Negli ultimi due mesi è la terza volta che il popolo tunisino torna alle urne per votare: lo scrutinio finale di questi giorni deciderà il prossimo presidente della Repubblica. Il seggio elettorale si è aperto ieri per i residenti all’estero, ma nei confini nazionali si inizia oggi a votare. Un’anteprima dei risultati sarà disponibile da questa sera alle 21 dell’ora italiana, mentre gli esiti ufficiali saranno resi pubblici entro le 48 ore successive. La scelta per i cittadini è tra il presidente uscente Moncef Marzouki, 69 anni, attivista per i diritti umani e Beji Caid Essebsi, classe 1926 e che ha già ricoperto incarichi sotto Habib Bourguiba e sotto Zine el-Abidine Ben Ali.
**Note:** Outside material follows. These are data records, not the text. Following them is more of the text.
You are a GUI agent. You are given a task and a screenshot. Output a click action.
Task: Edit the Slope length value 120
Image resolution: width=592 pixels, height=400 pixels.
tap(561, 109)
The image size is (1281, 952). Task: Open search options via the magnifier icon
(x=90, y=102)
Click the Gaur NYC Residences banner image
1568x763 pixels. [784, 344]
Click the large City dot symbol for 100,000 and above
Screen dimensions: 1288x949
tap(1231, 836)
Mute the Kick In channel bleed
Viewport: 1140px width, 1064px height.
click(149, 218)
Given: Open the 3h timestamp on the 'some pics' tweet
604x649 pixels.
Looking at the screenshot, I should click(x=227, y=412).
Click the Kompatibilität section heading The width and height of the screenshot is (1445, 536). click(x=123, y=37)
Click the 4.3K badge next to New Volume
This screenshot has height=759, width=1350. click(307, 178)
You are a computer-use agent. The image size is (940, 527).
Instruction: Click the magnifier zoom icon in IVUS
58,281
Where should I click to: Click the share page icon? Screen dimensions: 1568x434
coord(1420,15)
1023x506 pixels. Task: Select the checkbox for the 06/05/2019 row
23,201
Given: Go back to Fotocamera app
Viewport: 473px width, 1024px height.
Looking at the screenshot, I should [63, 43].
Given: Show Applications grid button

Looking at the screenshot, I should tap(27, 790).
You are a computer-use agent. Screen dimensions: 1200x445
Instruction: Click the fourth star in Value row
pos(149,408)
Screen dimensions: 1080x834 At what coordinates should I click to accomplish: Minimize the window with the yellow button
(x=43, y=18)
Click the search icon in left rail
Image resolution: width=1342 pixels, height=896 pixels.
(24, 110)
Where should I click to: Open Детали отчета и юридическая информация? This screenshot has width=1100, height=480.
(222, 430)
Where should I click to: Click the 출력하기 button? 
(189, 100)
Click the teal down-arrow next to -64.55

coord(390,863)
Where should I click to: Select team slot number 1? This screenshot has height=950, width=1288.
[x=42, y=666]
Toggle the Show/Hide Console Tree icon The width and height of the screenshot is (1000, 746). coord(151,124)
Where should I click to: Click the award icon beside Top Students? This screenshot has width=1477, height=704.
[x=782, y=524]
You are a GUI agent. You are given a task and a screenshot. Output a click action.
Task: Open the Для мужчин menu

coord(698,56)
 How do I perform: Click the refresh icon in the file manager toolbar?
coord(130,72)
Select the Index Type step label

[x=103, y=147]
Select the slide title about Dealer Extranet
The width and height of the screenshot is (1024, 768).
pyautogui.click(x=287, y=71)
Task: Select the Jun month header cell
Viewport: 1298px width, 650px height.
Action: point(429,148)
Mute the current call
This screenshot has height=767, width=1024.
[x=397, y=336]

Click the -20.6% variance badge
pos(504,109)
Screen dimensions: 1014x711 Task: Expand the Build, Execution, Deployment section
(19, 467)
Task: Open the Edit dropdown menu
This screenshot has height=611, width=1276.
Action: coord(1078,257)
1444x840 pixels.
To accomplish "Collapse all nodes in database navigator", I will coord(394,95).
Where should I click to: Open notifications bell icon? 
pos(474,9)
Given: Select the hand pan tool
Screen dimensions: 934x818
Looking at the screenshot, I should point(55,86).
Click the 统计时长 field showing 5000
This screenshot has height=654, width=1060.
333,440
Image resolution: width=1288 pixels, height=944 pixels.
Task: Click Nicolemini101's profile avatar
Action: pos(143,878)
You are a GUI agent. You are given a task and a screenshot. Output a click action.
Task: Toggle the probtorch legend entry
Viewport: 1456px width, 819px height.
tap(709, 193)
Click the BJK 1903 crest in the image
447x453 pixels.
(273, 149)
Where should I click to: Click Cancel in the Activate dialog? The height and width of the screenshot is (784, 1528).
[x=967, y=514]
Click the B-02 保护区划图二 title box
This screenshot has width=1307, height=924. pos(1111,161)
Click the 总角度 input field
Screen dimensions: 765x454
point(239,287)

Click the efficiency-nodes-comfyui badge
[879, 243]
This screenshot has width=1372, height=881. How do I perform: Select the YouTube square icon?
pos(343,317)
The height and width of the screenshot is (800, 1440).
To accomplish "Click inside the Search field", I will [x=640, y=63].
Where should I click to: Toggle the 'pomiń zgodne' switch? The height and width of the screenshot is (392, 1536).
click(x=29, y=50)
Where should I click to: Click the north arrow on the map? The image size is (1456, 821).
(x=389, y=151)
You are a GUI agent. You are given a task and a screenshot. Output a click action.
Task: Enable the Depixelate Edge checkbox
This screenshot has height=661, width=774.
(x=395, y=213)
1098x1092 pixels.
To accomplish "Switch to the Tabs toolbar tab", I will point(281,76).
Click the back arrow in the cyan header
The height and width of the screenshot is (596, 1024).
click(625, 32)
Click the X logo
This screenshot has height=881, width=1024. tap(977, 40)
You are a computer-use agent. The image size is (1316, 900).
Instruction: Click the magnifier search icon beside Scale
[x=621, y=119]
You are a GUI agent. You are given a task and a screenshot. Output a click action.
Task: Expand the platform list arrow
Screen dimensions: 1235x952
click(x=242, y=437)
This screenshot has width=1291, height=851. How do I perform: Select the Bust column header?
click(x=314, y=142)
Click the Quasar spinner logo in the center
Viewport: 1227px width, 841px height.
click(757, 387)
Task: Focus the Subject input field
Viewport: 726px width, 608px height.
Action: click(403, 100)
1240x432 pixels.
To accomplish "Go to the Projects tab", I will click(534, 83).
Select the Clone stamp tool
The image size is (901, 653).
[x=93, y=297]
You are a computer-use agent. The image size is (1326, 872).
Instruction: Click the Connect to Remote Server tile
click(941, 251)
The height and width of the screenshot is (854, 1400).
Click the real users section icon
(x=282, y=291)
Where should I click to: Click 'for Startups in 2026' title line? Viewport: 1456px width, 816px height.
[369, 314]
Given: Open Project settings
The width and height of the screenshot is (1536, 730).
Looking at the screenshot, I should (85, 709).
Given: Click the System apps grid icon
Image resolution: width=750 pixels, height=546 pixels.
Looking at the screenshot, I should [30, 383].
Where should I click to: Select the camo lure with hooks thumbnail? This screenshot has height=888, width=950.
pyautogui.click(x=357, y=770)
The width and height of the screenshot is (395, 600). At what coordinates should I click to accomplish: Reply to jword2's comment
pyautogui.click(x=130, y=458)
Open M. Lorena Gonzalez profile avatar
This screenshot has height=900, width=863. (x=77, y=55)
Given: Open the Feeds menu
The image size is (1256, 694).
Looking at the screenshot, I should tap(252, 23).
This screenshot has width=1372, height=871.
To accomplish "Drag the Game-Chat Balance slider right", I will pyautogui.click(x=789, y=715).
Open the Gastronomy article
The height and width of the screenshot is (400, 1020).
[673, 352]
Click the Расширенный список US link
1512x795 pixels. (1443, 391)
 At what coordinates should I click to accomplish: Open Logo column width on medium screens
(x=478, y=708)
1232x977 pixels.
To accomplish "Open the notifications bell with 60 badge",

I sondaggi rivelano un leggero vantaggio per Essebsi che con il 39% dei voti allontana l’avversario per pochi punti, è per questo che nelle ultime due settimane la campagna elettorale è stata particolarmente accesa. I due candidati si sono attaccati a vicenda, con un esito negativo agli occhi dei cittadini, ad affermarlo sono alcuni analisti. Kais Saied, che insegna diritto costituzionale all’Università di Tunisi, non ha esitato ad affermare: “Entrambi puntano la loro campagna sulla paura”.
Il contesto in cui le elezioni si svolgono è molto delicato, proprio pochi giorni fa ricadeva l’anniversario della morte di Mohamed Bouazizi, l’attivista tunisino divenuto simbolo delle sommosse popolari. Il ragazzo si era dato fuoco il 17 dicembre 2010 in segno di protesta per le condizioni economiche del suo Paese. Inoltre tra le questioni calde da affrontare c’è quella del terrorismo: mercoledì scorso un video di alcuni jihadisti con la bandiera dello “Stato islamico” che rivendicavano gli omicidi dei due politici di opposizione Chokri Belaid e Mohamed Brahmi del 2013, è stato diffuso in rete, suscitando terrore e paura per le imminenti elezioni.
In caso di vittoria del presidente Beji Caid Essebsi, il partito avrà un controllo totale sul potere governativo e presidenziale, nell’eventualità opposta, cioè la vittoria di Moncef Marzouki, si presenterebbe un inevitabile scontro tra Parlamento e presidenza.